▸ SUPPLIED RECORDS
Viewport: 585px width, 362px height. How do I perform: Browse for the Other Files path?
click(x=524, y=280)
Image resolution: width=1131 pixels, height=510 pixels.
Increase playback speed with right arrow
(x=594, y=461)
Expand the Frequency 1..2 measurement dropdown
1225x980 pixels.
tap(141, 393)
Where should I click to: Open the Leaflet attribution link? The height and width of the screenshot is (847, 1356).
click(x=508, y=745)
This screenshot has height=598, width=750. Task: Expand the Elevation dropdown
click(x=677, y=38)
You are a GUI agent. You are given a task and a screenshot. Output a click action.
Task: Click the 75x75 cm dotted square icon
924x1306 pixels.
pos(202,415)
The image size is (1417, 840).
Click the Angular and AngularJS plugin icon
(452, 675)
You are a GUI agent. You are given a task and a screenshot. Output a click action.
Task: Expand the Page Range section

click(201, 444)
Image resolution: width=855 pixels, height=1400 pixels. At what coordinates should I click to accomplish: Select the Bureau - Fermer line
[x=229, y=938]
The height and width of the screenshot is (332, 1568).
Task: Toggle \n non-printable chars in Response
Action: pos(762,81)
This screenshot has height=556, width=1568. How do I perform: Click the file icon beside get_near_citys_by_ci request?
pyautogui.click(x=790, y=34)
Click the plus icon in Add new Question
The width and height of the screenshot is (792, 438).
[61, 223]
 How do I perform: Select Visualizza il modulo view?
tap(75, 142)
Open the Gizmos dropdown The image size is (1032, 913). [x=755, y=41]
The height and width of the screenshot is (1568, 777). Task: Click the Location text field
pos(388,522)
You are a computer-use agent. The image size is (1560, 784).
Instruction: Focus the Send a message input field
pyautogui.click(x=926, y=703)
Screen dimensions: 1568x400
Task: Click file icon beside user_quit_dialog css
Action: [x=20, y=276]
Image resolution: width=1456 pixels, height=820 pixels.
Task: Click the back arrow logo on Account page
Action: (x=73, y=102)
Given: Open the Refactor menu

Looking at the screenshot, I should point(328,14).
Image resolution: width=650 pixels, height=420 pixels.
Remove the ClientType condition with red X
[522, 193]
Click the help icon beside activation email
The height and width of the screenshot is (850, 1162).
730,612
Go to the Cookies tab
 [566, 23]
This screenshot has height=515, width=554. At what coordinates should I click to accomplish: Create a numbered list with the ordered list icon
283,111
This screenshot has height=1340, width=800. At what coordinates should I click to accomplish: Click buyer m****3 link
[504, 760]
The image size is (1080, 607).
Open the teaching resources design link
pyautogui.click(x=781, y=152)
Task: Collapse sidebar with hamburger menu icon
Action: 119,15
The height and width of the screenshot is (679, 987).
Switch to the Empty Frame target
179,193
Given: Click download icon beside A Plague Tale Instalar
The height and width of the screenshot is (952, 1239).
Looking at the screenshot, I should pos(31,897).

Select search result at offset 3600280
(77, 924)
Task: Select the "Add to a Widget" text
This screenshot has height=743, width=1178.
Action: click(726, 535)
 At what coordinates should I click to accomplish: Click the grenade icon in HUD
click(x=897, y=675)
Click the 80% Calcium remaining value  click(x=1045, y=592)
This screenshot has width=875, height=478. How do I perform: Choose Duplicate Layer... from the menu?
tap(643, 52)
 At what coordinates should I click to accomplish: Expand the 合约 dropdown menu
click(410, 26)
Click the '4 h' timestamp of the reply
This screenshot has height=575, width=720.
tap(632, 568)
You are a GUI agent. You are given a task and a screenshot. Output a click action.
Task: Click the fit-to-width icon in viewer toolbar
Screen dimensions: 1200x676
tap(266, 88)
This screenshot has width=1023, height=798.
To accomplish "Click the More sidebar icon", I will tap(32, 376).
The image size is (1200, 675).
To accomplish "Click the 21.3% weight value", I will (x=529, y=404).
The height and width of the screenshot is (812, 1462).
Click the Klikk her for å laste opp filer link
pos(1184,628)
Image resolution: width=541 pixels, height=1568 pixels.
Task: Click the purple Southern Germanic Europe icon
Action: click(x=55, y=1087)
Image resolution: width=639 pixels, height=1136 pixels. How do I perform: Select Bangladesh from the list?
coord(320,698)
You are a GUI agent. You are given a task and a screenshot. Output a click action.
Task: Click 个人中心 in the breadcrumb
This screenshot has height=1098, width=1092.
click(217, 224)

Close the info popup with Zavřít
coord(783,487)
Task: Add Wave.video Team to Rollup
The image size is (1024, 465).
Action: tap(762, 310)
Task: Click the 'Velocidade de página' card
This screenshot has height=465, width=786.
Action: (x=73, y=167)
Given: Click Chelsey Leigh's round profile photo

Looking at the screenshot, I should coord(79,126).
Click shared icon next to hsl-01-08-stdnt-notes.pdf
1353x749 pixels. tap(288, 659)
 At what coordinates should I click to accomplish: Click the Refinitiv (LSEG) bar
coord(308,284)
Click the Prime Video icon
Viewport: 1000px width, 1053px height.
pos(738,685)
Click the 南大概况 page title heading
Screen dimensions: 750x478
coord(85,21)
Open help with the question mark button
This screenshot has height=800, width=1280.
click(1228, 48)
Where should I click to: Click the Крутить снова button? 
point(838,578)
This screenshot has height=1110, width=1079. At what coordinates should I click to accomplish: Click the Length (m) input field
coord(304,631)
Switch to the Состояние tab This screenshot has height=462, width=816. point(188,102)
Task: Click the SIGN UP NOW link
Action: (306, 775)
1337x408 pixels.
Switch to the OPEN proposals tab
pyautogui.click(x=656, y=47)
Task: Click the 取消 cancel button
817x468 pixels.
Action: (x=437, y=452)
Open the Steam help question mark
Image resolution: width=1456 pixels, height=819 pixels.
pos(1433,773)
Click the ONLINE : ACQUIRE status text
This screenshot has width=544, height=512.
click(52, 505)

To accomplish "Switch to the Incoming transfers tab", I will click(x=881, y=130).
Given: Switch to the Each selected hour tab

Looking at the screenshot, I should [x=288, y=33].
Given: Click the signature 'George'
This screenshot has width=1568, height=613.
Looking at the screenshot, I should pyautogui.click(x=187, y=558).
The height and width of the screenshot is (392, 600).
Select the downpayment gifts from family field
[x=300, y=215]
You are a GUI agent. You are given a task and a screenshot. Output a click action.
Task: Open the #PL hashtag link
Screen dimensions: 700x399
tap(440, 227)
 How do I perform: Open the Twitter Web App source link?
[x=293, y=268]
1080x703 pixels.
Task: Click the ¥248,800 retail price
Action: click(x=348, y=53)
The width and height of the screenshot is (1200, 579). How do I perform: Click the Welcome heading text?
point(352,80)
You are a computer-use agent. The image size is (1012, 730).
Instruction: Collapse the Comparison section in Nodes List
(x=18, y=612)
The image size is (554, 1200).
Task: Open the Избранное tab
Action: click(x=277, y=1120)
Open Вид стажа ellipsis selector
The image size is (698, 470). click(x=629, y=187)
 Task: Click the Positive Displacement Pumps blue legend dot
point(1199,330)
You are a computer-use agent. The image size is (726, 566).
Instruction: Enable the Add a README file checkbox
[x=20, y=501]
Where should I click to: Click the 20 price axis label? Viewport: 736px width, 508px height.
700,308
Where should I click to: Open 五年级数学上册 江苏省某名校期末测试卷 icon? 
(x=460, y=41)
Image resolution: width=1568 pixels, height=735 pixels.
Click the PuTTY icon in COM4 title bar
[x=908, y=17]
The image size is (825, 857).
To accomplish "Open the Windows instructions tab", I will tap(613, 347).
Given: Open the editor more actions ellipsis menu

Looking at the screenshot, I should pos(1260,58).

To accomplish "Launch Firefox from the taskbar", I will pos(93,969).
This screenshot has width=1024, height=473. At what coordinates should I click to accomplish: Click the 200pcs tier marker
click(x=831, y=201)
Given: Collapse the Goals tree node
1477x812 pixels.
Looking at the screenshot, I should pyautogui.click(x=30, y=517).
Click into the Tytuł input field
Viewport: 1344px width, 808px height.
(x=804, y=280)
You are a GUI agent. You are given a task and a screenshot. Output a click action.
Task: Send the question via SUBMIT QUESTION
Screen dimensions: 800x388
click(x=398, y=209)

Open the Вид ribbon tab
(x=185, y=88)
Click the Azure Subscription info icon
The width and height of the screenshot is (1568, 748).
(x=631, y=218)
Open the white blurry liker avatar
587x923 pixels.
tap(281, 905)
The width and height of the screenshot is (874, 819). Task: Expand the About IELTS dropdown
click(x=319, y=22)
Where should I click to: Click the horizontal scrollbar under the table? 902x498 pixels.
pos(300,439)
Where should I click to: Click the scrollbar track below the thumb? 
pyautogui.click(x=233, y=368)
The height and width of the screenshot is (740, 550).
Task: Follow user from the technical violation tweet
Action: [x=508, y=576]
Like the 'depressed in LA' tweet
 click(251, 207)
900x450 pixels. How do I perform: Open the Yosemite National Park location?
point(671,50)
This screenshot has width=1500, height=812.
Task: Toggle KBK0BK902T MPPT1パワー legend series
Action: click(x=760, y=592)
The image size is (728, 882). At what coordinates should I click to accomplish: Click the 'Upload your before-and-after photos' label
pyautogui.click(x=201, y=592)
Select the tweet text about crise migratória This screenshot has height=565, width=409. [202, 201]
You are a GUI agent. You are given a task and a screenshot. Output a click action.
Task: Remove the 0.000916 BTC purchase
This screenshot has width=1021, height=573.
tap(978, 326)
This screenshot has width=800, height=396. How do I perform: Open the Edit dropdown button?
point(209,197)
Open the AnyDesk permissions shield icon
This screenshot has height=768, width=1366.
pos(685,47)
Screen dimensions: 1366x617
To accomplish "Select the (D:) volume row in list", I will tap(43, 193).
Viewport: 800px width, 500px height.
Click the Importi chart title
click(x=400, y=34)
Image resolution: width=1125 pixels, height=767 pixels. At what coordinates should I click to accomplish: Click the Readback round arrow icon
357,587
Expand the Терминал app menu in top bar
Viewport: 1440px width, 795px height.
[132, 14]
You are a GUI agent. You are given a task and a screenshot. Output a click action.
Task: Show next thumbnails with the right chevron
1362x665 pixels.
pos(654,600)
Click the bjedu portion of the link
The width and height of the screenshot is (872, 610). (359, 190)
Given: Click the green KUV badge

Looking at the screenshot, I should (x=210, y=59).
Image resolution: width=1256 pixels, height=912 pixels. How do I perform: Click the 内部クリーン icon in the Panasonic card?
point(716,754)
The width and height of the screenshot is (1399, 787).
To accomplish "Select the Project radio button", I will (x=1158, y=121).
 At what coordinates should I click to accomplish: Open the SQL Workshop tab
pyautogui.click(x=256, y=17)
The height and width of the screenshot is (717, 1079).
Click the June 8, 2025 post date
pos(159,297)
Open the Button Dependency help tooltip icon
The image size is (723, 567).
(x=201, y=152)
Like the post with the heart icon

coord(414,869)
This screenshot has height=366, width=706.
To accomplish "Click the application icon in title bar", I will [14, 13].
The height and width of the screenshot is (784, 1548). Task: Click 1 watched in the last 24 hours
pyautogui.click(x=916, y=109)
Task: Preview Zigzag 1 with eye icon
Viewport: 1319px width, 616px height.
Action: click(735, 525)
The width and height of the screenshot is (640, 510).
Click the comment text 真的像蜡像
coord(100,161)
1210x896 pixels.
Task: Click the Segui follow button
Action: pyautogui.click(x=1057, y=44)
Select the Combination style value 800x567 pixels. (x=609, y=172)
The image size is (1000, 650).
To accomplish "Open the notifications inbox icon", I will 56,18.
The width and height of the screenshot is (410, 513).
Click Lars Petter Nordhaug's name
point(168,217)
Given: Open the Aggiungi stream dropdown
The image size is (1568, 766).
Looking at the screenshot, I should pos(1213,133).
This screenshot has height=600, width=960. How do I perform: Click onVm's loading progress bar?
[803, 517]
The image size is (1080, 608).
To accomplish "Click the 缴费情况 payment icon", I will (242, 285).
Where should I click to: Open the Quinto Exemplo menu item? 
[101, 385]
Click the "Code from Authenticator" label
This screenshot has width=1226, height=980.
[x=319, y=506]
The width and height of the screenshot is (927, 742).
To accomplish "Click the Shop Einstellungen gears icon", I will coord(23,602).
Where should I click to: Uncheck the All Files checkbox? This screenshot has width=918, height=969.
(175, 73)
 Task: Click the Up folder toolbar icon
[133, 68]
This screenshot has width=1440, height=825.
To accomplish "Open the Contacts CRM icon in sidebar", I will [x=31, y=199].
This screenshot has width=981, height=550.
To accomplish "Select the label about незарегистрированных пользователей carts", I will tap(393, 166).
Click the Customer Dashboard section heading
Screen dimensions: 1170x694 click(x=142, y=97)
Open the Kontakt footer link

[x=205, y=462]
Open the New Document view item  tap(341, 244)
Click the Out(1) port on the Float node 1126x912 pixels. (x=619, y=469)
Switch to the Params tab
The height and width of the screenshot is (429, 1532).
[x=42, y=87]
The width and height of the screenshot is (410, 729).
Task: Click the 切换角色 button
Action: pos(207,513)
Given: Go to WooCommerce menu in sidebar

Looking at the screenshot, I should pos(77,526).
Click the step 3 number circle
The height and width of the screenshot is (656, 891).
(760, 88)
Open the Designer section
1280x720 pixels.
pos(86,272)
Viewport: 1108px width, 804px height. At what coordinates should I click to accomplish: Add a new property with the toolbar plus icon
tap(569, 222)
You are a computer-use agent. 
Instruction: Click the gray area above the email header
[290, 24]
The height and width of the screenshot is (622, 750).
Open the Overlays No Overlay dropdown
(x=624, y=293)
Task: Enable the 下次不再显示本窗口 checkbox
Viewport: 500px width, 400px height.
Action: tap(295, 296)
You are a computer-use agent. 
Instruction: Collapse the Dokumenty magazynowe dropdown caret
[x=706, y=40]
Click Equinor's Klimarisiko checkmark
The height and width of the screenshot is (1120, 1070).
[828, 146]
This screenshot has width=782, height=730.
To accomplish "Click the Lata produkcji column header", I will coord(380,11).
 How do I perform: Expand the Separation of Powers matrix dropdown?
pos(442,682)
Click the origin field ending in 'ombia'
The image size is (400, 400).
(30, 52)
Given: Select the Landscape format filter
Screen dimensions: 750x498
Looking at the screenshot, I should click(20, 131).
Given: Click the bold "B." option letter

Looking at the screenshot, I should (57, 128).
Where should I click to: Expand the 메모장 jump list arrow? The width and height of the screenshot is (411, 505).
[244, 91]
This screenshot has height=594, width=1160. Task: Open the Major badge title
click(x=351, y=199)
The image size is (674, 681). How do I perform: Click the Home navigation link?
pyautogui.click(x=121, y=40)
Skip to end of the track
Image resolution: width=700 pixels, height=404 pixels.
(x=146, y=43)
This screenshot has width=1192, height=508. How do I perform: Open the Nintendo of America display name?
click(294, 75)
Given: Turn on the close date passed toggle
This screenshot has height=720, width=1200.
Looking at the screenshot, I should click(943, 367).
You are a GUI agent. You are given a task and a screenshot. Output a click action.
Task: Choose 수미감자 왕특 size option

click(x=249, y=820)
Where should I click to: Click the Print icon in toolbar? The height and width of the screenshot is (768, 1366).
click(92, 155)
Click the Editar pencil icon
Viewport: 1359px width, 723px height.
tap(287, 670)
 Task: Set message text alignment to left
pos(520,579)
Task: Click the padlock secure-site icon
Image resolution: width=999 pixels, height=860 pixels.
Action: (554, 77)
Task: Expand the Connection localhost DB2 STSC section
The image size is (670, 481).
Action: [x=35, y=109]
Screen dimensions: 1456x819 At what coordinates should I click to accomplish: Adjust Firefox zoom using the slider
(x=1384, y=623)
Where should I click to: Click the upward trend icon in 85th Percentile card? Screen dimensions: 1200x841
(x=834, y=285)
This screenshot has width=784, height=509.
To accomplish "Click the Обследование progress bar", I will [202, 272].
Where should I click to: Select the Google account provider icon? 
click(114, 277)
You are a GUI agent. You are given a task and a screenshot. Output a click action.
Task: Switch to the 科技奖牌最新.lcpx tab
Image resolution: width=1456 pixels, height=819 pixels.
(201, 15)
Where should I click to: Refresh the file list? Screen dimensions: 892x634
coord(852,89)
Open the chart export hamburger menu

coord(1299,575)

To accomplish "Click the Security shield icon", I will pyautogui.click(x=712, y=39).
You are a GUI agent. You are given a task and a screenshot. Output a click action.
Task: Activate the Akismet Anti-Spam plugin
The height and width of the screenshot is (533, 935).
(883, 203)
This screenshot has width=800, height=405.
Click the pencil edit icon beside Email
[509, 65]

▸ REQUIRED WORK
Only the lines from the one holding "Task: Choose 수미감자 왕특 size option" through the end of the records should appear in the answer, each repeated exactly.

▸ YOUR RESPONSE
Task: Choose 수미감자 왕특 size option

click(x=249, y=820)
Where should I click to: Click the Print icon in toolbar? The height and width of the screenshot is (768, 1366).
click(92, 155)
Click the Editar pencil icon
Viewport: 1359px width, 723px height.
tap(287, 670)
 Task: Set message text alignment to left
pos(520,579)
Task: Click the padlock secure-site icon
Image resolution: width=999 pixels, height=860 pixels.
Action: (554, 77)
Task: Expand the Connection localhost DB2 STSC section
The image size is (670, 481).
Action: [x=35, y=109]
Screen dimensions: 1456x819 At what coordinates should I click to accomplish: Adjust Firefox zoom using the slider
(x=1384, y=623)
Where should I click to: Click the upward trend icon in 85th Percentile card? Screen dimensions: 1200x841
(x=834, y=285)
This screenshot has width=784, height=509.
To accomplish "Click the Обследование progress bar", I will [202, 272].
Where should I click to: Select the Google account provider icon? 
click(114, 277)
You are a GUI agent. You are given a task and a screenshot. Output a click action.
Task: Switch to the 科技奖牌最新.lcpx tab
Image resolution: width=1456 pixels, height=819 pixels.
(201, 15)
Where should I click to: Refresh the file list? Screen dimensions: 892x634
coord(852,89)
Open the chart export hamburger menu

coord(1299,575)

To accomplish "Click the Security shield icon", I will pyautogui.click(x=712, y=39).
You are a GUI agent. You are given a task and a screenshot. Output a click action.
Task: Activate the Akismet Anti-Spam plugin
The height and width of the screenshot is (533, 935).
(883, 203)
This screenshot has width=800, height=405.
Click the pencil edit icon beside Email
[509, 65]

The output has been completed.